__Your objective__:
Retype the line with "Where should I click to: Open" exactly. Then retype every line after it through the end of the entries below, and nothing more, leaving out pictures.

__Task inputs__:
——

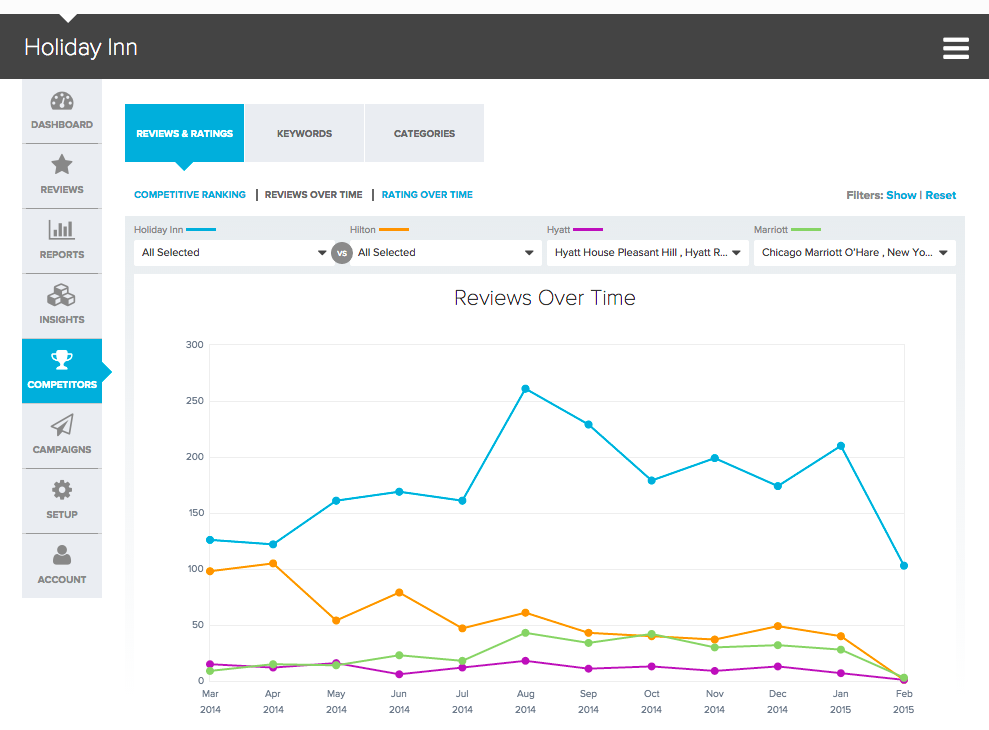The image size is (989, 730).
Task: Open Account person icon
Action: click(62, 555)
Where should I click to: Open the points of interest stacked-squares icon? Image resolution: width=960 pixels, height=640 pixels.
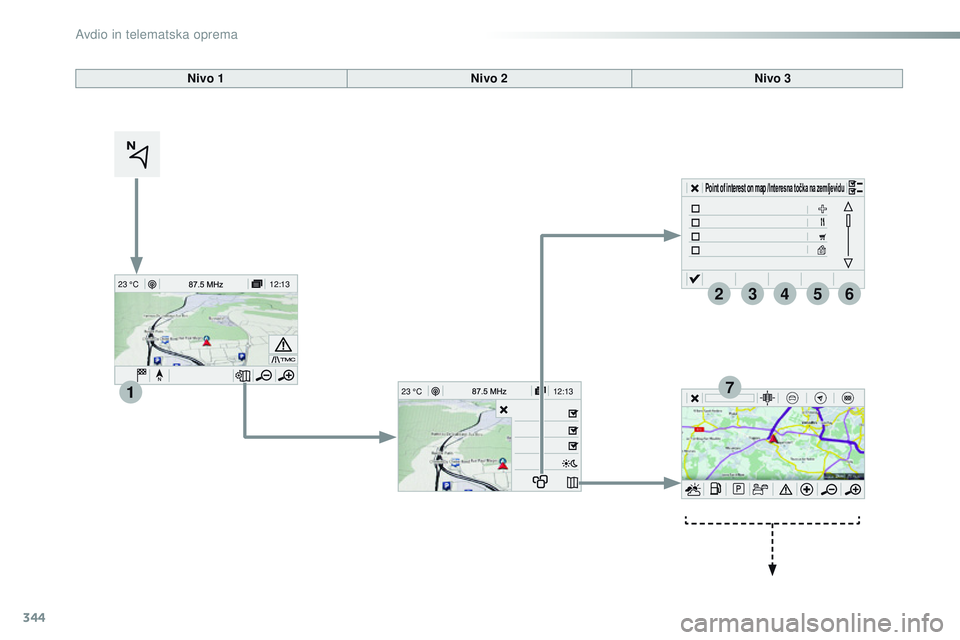[x=540, y=482]
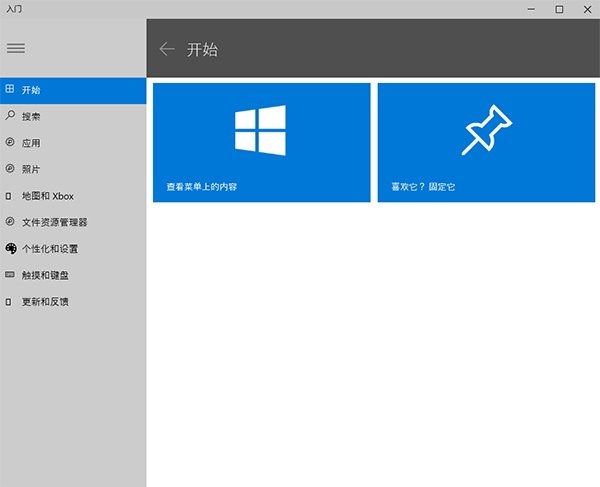Open the 喜欢它？固定它 tile caption
Screen dimensions: 600x487
[x=423, y=187]
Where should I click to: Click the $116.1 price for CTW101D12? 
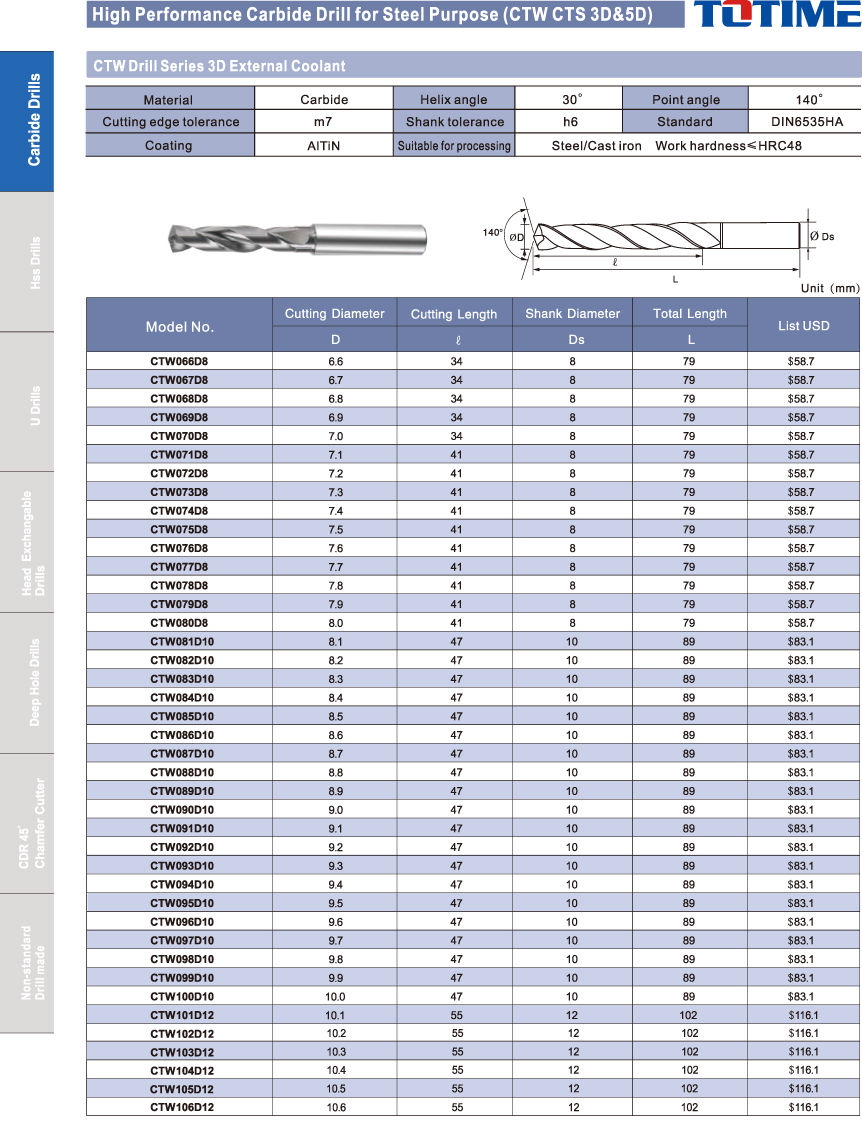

——

__Exercise solution__:
Where should I click to: Open the points of interest stacked-squares icon? Image resolution: width=960 pixels, height=640 pixels.
[x=540, y=482]
Open the 喜欢它？固定它 tile caption
Screen dimensions: 600x487
[x=423, y=187]
Where should I click to: Click the $116.1 price for CTW101D12? 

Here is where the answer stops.